Apparently, Javi likes the smile, because he nearly topples the tray in his haste to put it down and kiss him.

And, as nice as the kiss is, that would have been a shame.

Buttered toast, and eggs, and oranges, and coffee.

They tuck in.

 

~---~

 

“So, how come I’ve only ever seen you with girlfriends?”

Brian is feeling bold, and way too relaxed.

They are still lying in bed shortly before noon, and it feels scandalous, even for a Saturday.

He is curious about the answer to this question, because, if nothing else, Javi’s obvious competence in bed with someone of his own sex has to have developed somewhere. What he doesn’t know is if Javi is alright talking about this.

But Javi looks unfazed. They are facing each other, lying on their sides on top of the covers, mostly dressed now, because they had already gotten that far with getting up, when a few kisses had somehow led to their current position.

The kisses have faded away slowly, and they’re just looking at each other now. Brian can see the smallest changes in Javi’s expression as he answers. He really is unfazed.

“I had a boyfriend, pretty much right after I got here. For a few months, but it went nowhere.”

Oh god, those first few months.

Frustration, and more frustration, and shouting matches, because Javi didn’t seem the type to want to make a bad impression, but succeeded at it pretty spectacularly every time he showed up late, every time he decided to just stop because ‘this isn’t working’, every time he did not listen to a word Brian was saying.

Those first few months.

“Your first boyfriend?”

“Mhm.”

Well, that does explain a lot, actually, about Javi’s erratic behaviour at the time. Just gotten away from Morozov (whom Brian can’t respect anymore after one dejected remark too many from Javi), a new town, a new country, a demanding coach, and his first boyfriend on top of all that.

No wonder he’d arrived late for the morning practices, infuriating Brian on a regular basis.

He cups Javi’s face gently, not regretting their fights, exactly, but apologetic nonetheless.

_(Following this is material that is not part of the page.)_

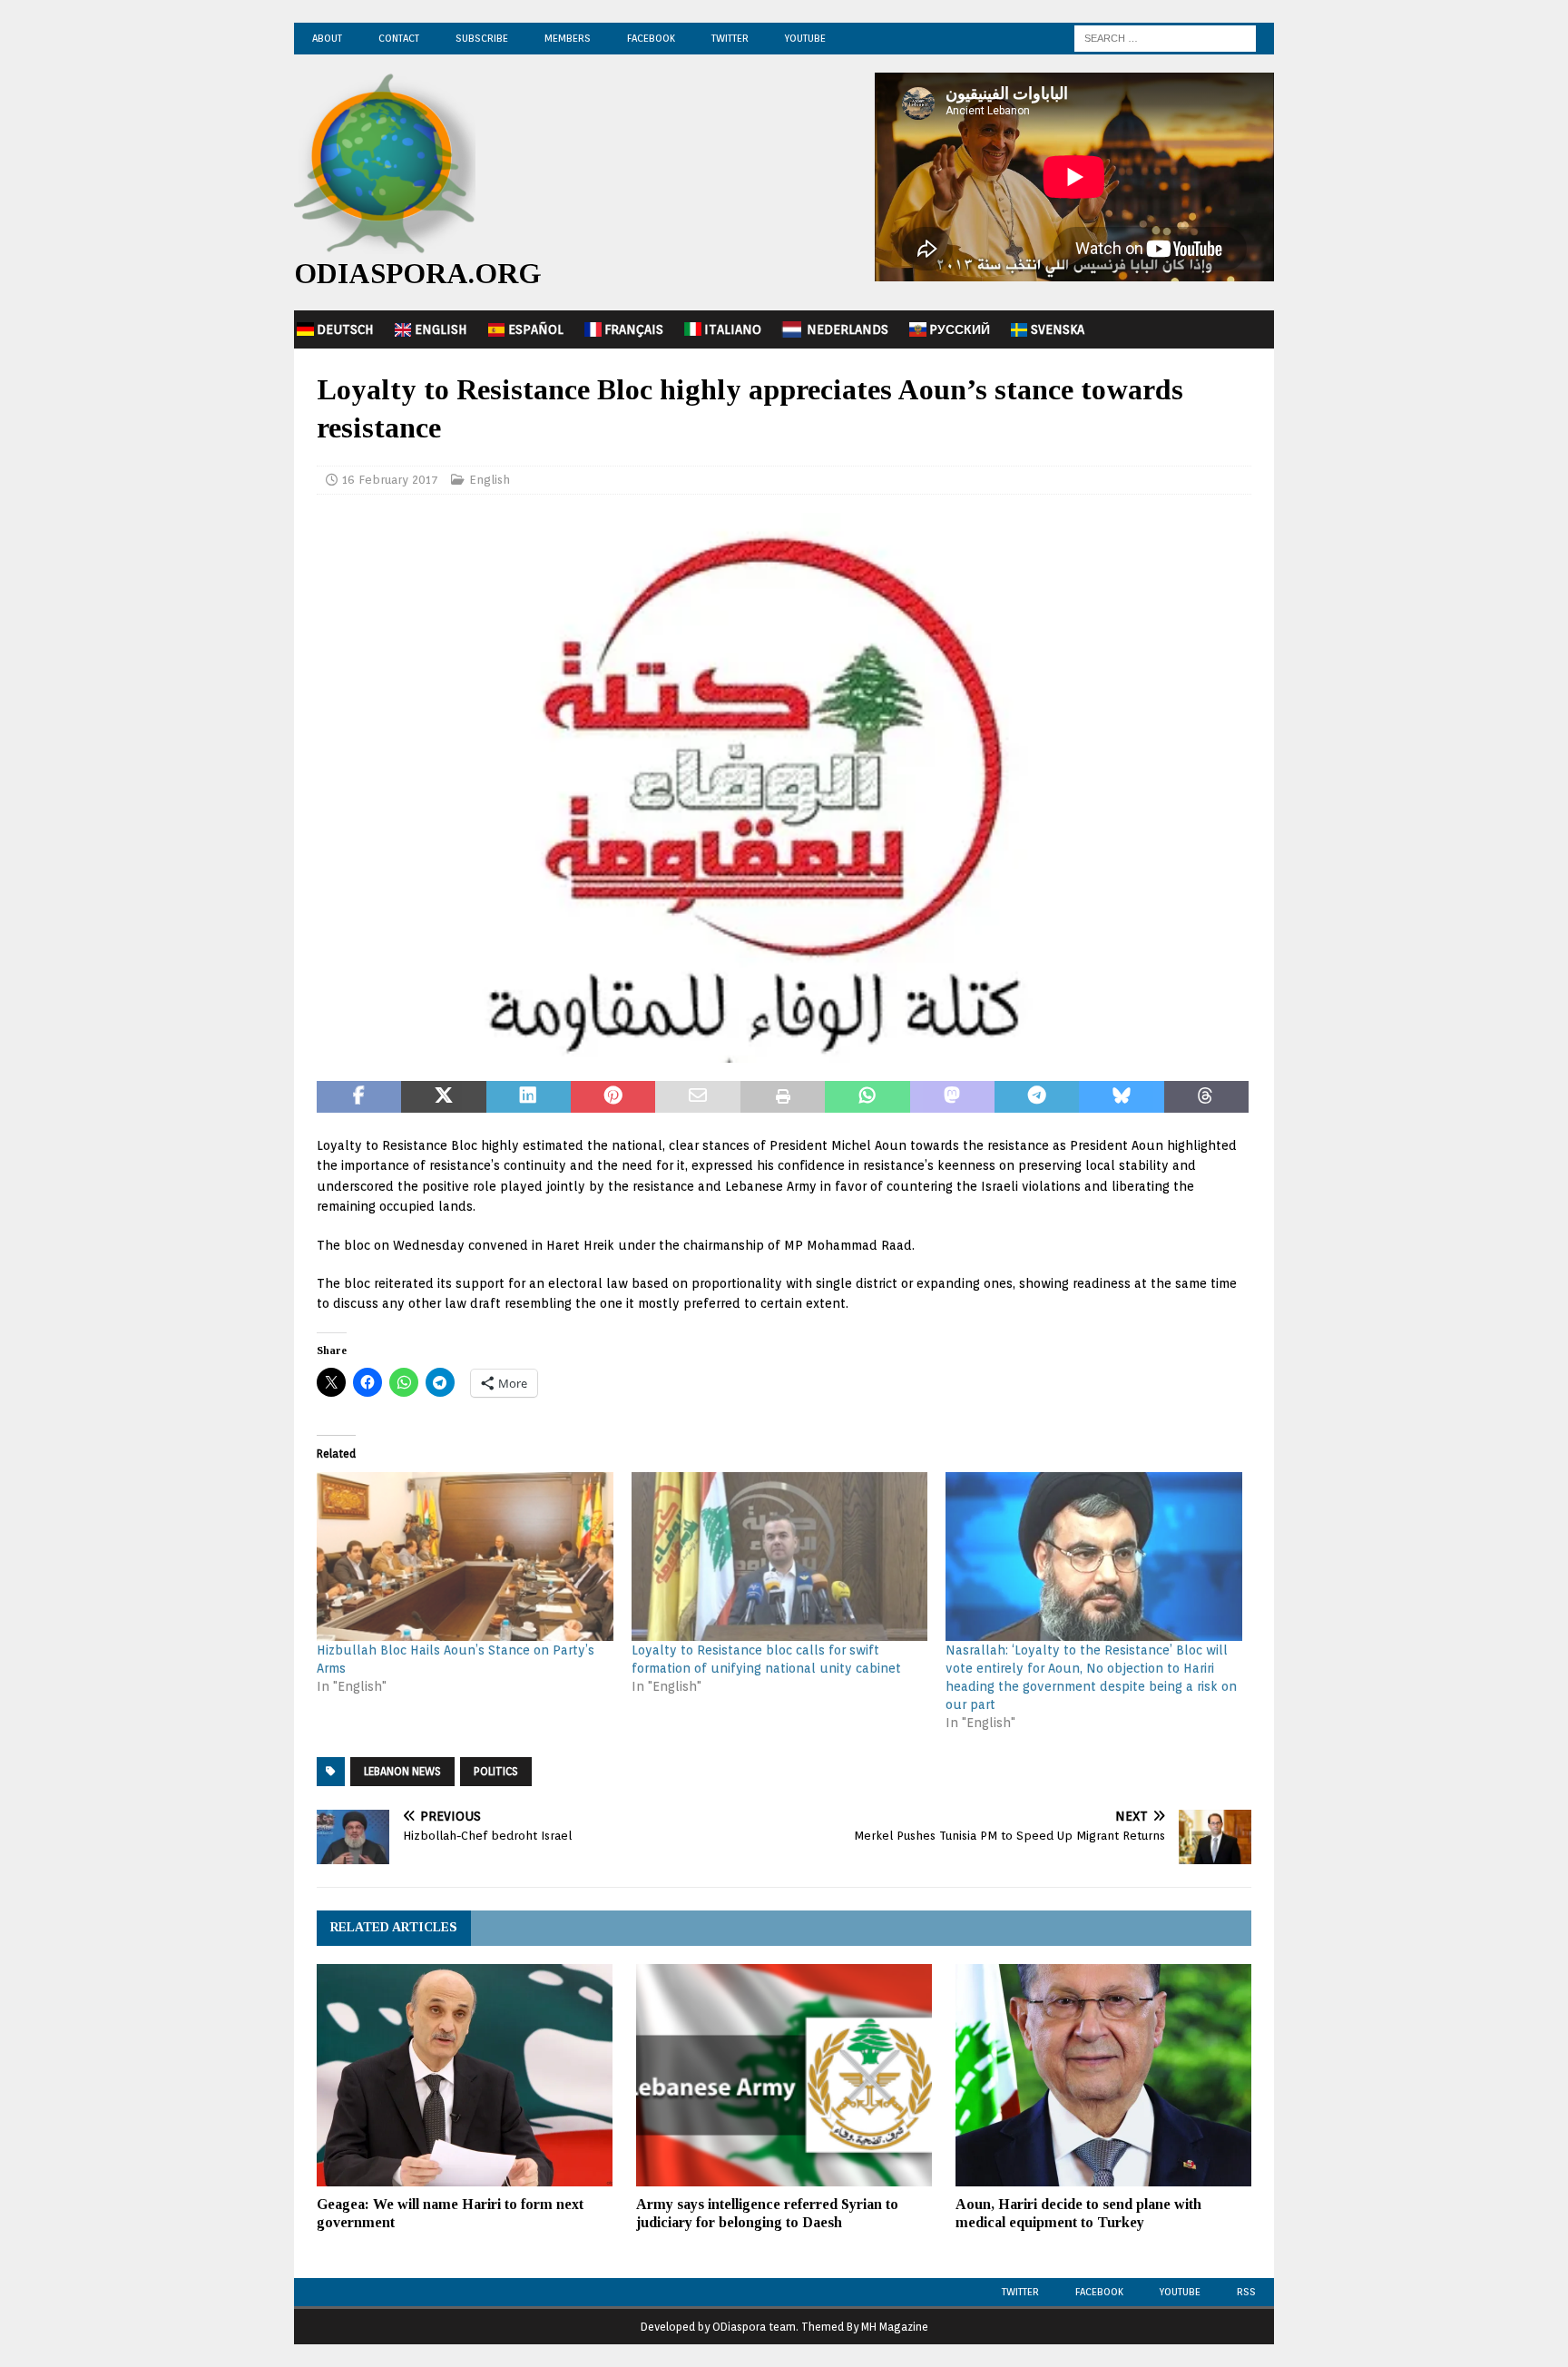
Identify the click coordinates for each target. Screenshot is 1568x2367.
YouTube (805, 38)
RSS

“And then only girlfriends after that.”

He’s still pretty curious about this.

“I was nowhere near ready to come out, with everything else going on. And…”

Javi trails off. Apparently, it’s his turn to blush now. Brian smiles, but not mockingly.

It’s a beautiful sight.

“Yes?”

“And I might have found myself admiring my coach a bit too much, and I knew that wasn’t an option at the time.”

Brian finds himself hiding his shock with a hand over his mouth. Javi had mentioned waiting, but that is a much longer time period than he could have imagined.

Javi blushes even further, and gives him a bit of a wistful smile, then decides to reach out for the hand that’s hiding Brian’s expression, and place a kiss on it.

Brian is still reeling. It doesn’t make sense.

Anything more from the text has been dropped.